## Problem description:
Repeat the stretch of lines from the one containing "The width and height of the screenshot is (772, 443)." through the end, substituting "blue" for "green" and leaving everything else the same.
====
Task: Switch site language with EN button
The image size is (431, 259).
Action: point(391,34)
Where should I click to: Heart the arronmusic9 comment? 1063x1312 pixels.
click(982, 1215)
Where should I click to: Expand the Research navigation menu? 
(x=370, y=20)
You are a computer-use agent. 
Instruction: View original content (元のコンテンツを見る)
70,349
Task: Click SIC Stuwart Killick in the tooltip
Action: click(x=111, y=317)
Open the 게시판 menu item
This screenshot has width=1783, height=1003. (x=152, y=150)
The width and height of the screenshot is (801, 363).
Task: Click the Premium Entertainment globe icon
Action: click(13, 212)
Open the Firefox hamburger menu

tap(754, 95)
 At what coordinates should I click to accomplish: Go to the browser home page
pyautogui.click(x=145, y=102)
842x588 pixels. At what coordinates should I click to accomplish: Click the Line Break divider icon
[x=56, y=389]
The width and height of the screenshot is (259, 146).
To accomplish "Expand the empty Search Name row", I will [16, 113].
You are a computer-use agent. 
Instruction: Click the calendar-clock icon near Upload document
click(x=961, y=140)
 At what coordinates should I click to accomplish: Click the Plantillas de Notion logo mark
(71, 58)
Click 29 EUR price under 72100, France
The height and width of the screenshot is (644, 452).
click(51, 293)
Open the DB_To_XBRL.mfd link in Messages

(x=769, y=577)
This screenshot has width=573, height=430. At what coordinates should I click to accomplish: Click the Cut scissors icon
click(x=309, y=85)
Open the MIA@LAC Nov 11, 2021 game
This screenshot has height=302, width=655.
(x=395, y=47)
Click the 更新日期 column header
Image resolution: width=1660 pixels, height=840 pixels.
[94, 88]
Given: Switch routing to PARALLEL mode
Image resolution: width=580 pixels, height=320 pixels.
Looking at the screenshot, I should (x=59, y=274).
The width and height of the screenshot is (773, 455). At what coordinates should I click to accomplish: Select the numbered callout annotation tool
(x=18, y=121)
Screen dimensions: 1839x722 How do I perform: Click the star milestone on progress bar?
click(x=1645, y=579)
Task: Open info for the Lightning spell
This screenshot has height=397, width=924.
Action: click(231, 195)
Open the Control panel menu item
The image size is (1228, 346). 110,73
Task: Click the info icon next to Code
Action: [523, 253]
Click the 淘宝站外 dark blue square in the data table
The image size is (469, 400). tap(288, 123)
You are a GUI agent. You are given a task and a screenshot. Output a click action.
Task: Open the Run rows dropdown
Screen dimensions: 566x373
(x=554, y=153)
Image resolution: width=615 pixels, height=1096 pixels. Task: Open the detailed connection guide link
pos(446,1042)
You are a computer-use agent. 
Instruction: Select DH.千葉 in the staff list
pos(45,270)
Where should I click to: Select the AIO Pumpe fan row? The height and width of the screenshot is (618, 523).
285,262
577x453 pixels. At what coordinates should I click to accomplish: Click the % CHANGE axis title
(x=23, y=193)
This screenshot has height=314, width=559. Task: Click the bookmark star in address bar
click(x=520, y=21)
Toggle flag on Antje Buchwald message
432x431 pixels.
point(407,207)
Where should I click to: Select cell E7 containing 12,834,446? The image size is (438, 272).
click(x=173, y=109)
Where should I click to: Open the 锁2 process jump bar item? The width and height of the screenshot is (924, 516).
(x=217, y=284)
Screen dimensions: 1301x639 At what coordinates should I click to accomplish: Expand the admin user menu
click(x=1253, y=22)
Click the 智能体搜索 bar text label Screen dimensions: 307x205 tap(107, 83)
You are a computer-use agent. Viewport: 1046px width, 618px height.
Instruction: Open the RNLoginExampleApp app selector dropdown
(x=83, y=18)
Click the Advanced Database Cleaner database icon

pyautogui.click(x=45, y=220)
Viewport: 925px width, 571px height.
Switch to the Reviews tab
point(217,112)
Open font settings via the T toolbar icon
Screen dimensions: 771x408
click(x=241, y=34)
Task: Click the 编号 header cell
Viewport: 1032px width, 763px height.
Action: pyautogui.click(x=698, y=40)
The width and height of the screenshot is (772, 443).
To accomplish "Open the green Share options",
====
## Written response:
The width and height of the screenshot is (772, 443).
To accomplish "Open the blue Share options",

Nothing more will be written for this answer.